If you know you’ll be visiting at least three times in the future, you may be able to save money by purchasing a longer ticket and adding the No Expiration option. Use some days now and some on future trips, and benefit from the discounted per-admission cost and the locked-in price.
The 10-day Magic Your Way tickets are usually the best deal for those who “buy and hold” tickets as described above.
- An adult 10-day Magic Your Way ticket with Park Hopper and No Expiration costs $770.00 including tax. (You can get one for quite a bit less through Undercover Tourist.) That is actually more than the cost of buying two 5-day Magic Your Way tickets with Park Hopper for two different trips. The value comes in if you use it for multiple short trips. For example, if you use it for three trips (two trips of 3 days and one trip of 4 days) those three tickets with Park Hopper would cost $1023.48 at current prices. If you use it for five 2-day trips, those five tickets with Park Hopper would cost $1294.00 at current prices.

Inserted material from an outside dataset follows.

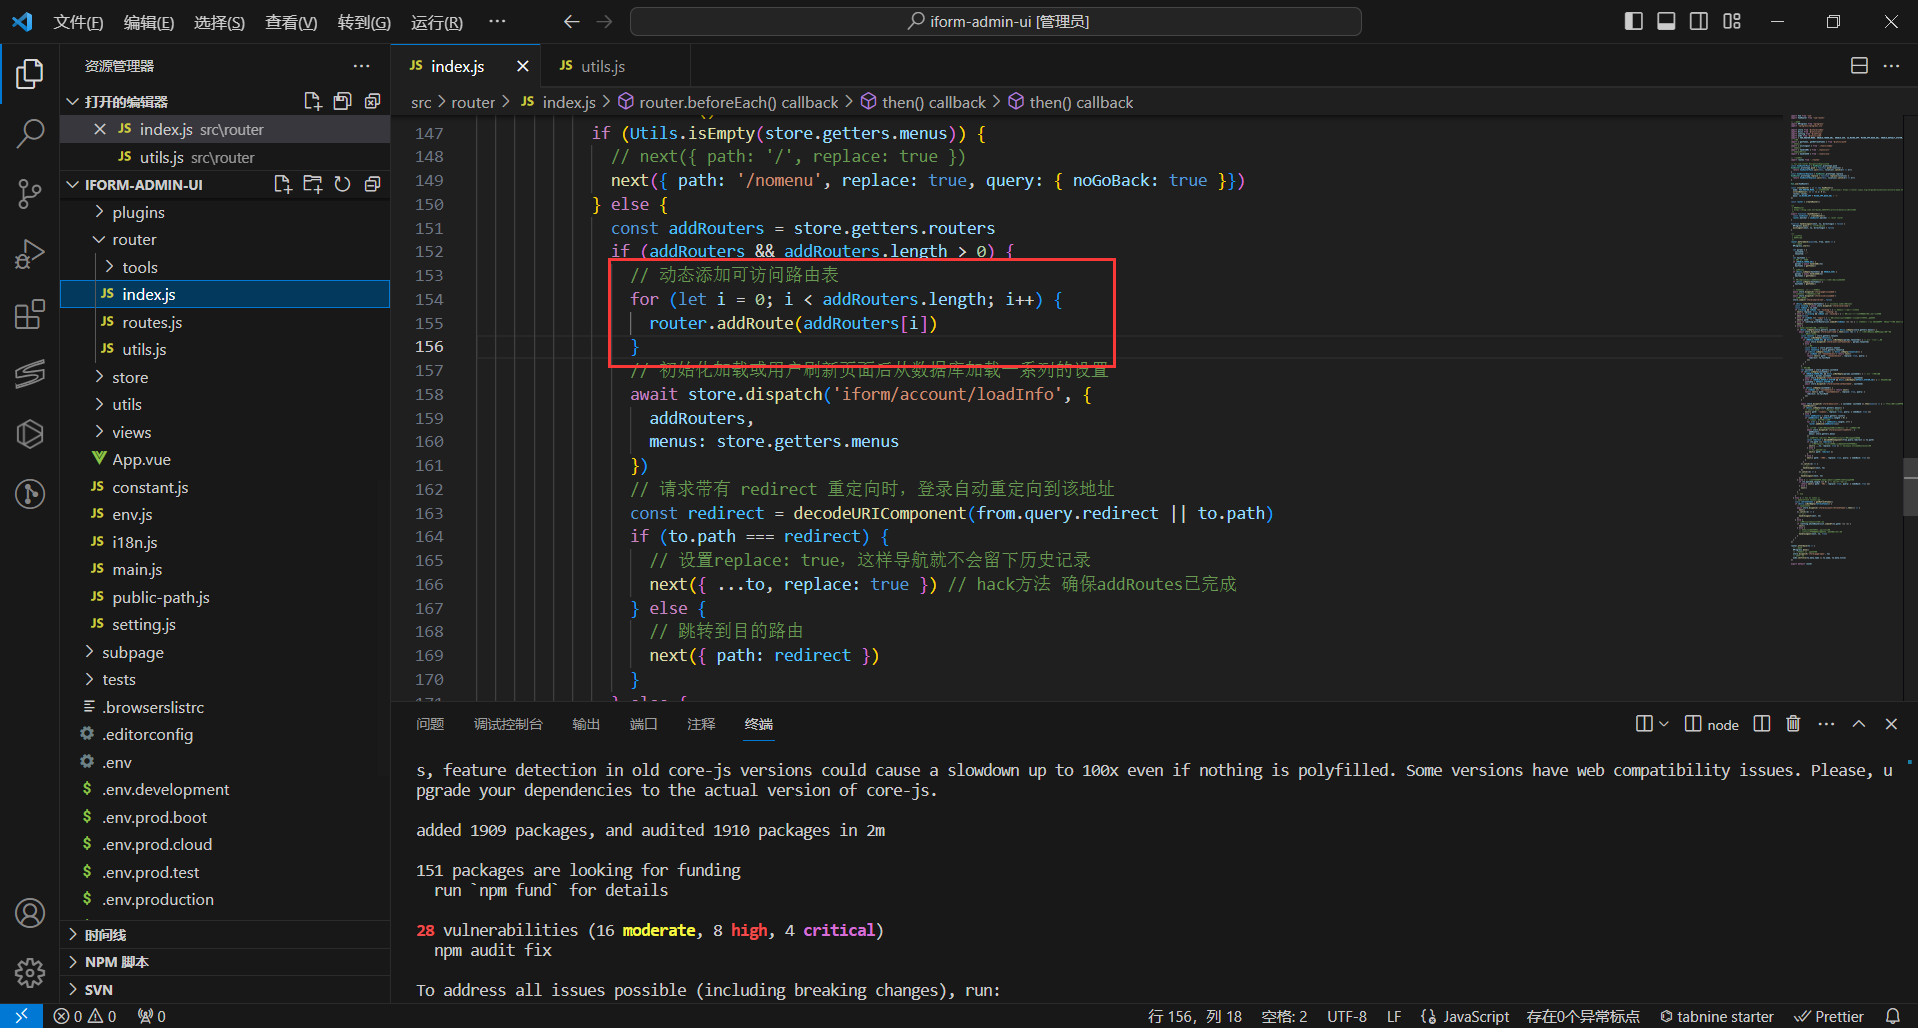Toggle the bottom panel layout button

point(1666,21)
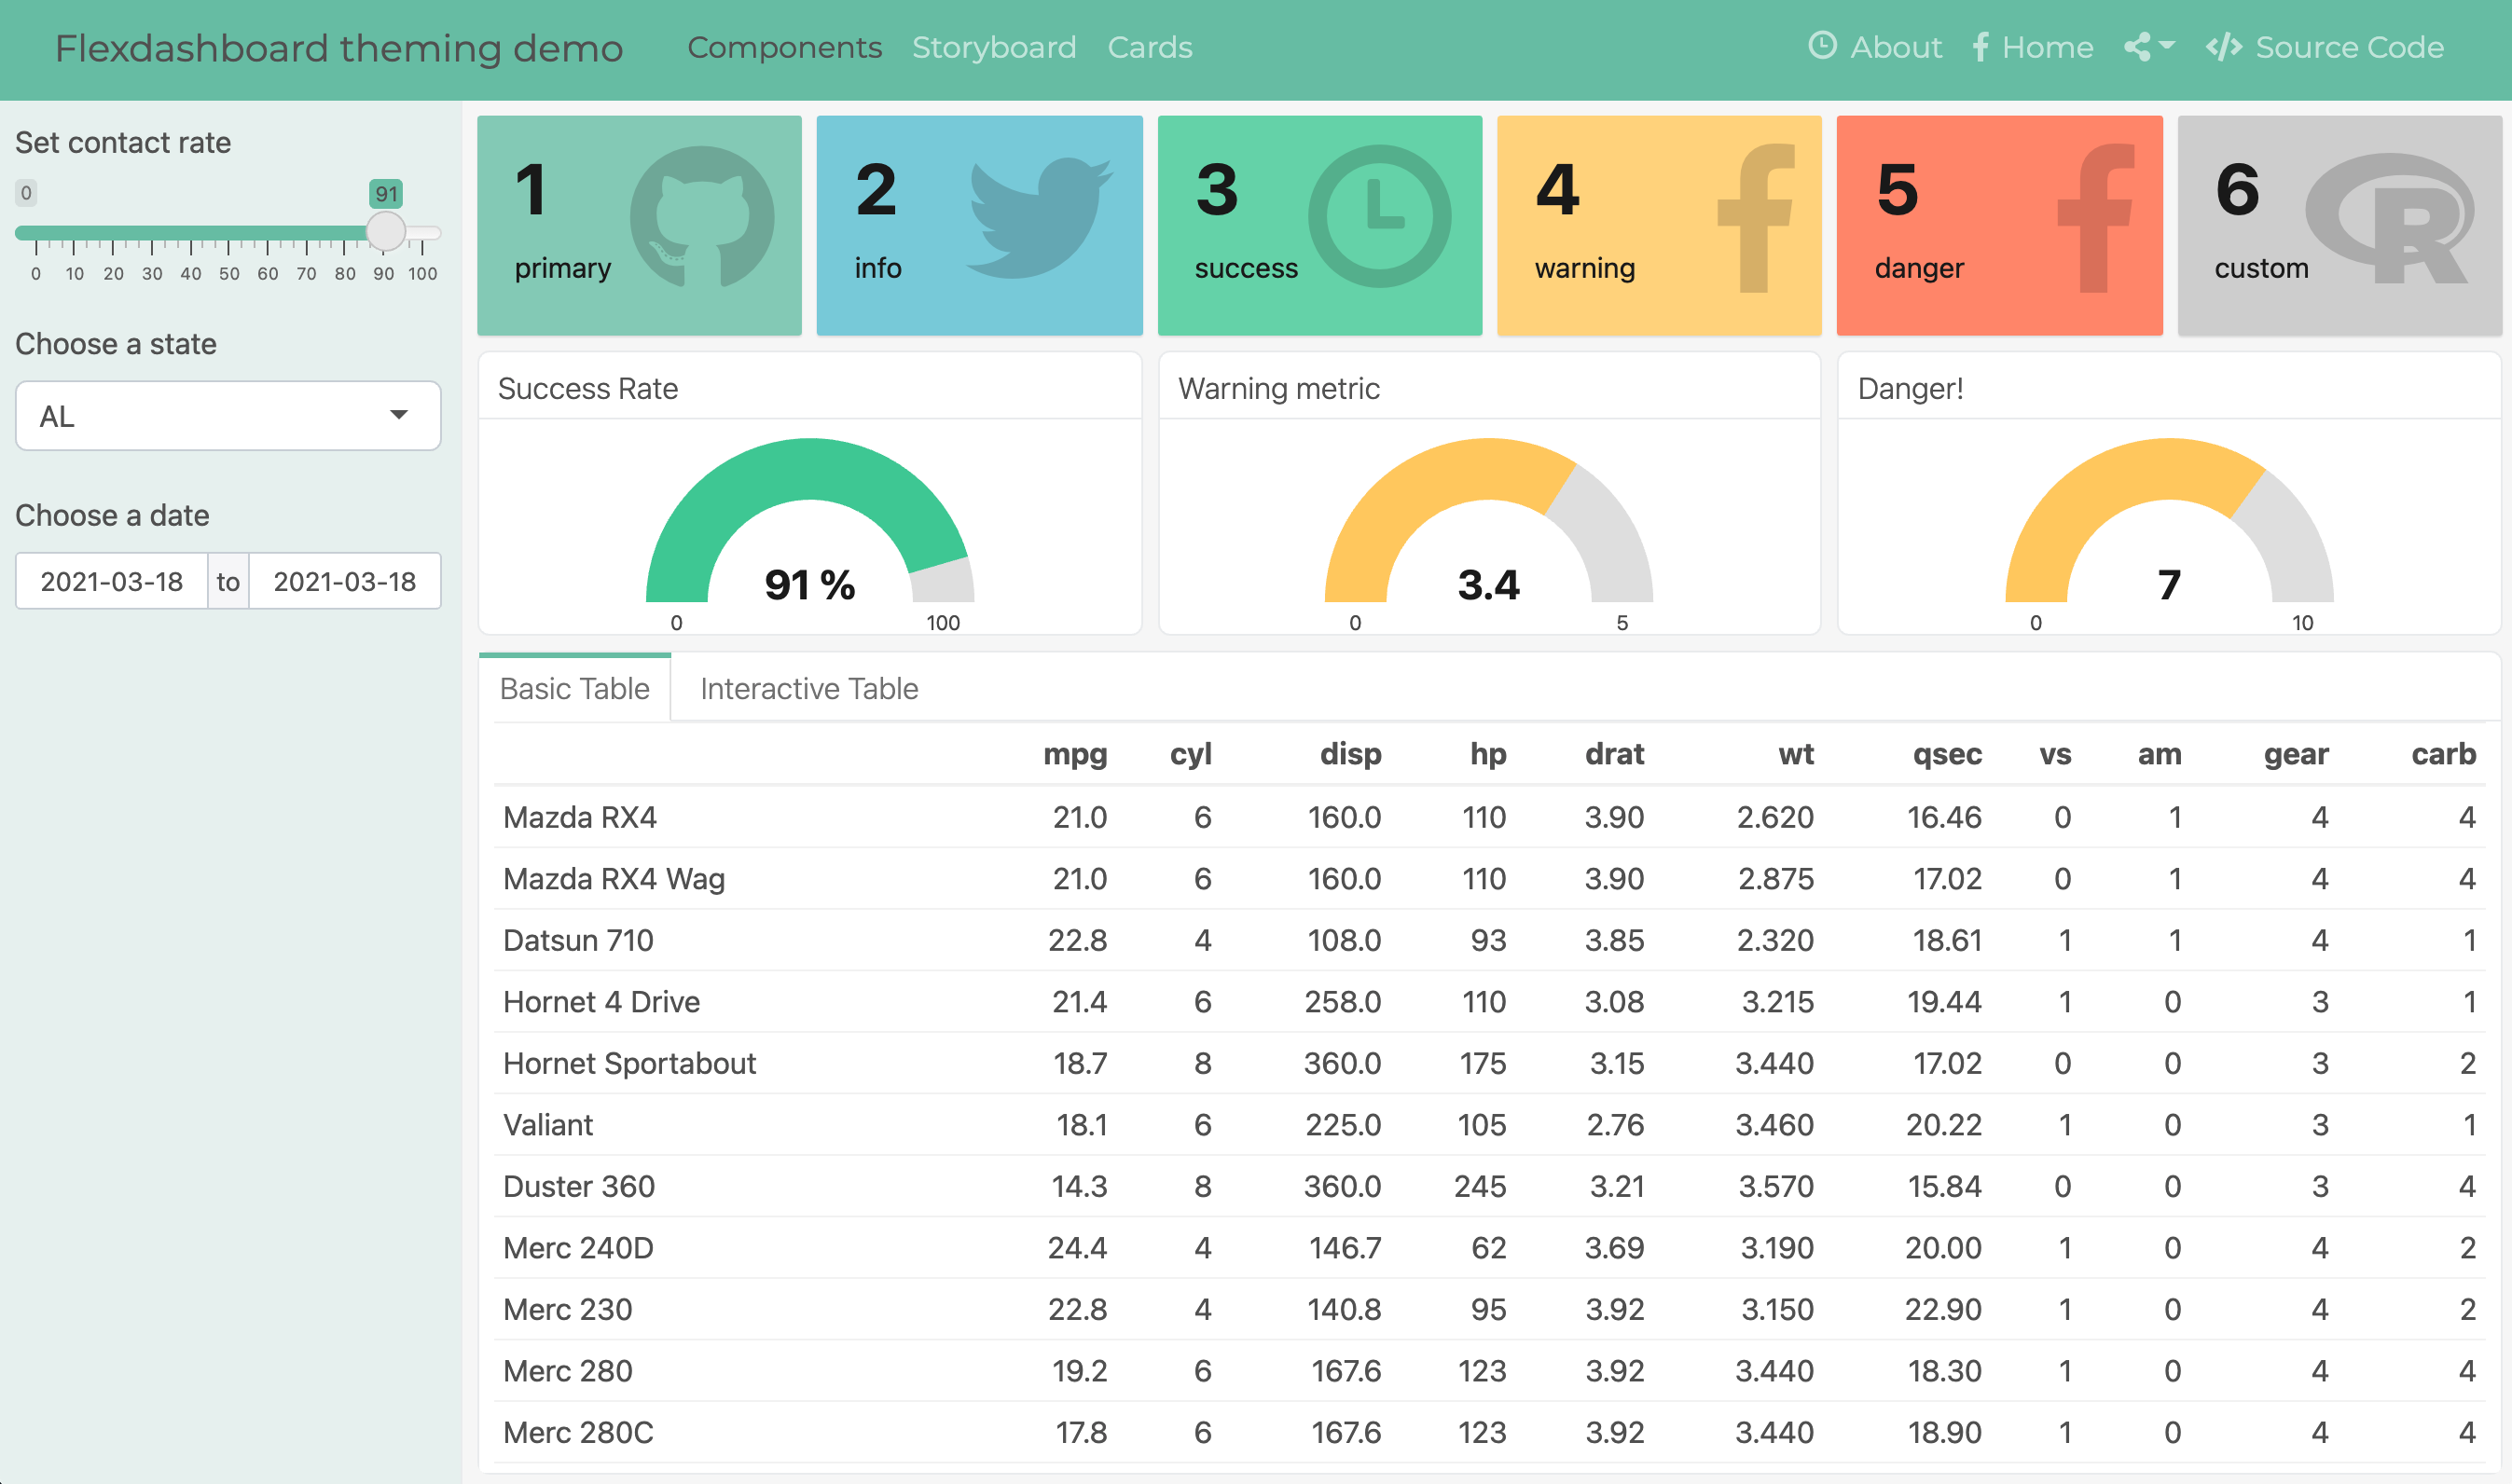
Task: Click the Facebook icon in warning box
Action: (1756, 218)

- For those who like to visit the water parks and/or DisneyQuest, an adult 10-day Magic Your Way ticket with Park Hopper and Water Park Fun & More plus No Expiration costs $796.62 including tax. (You can get one for quite a bit less through Undercover Tourist.) Again, that’s slightly more than the cost of two adult 5-Day tickets with the Park Hopper and Water Park add-ons. However, two 3-Day and one 4-Day tickets with the Park Hopper and Water Park add-ons would cost a total of $1123.58. The value comes in if you use it for more than two trips. However, with the Water Park add-on, those vacations could be longer, because you can have up to a total of 20 days of fun with the ticket (10 major theme park days + 10 water park/DisneyQuest/etc. admissions). For example, you could take one 6-day and two 7-day vacations on that one ticket! See below for tips on how you can get a lot of value out of the Water Park Fun & More add-on.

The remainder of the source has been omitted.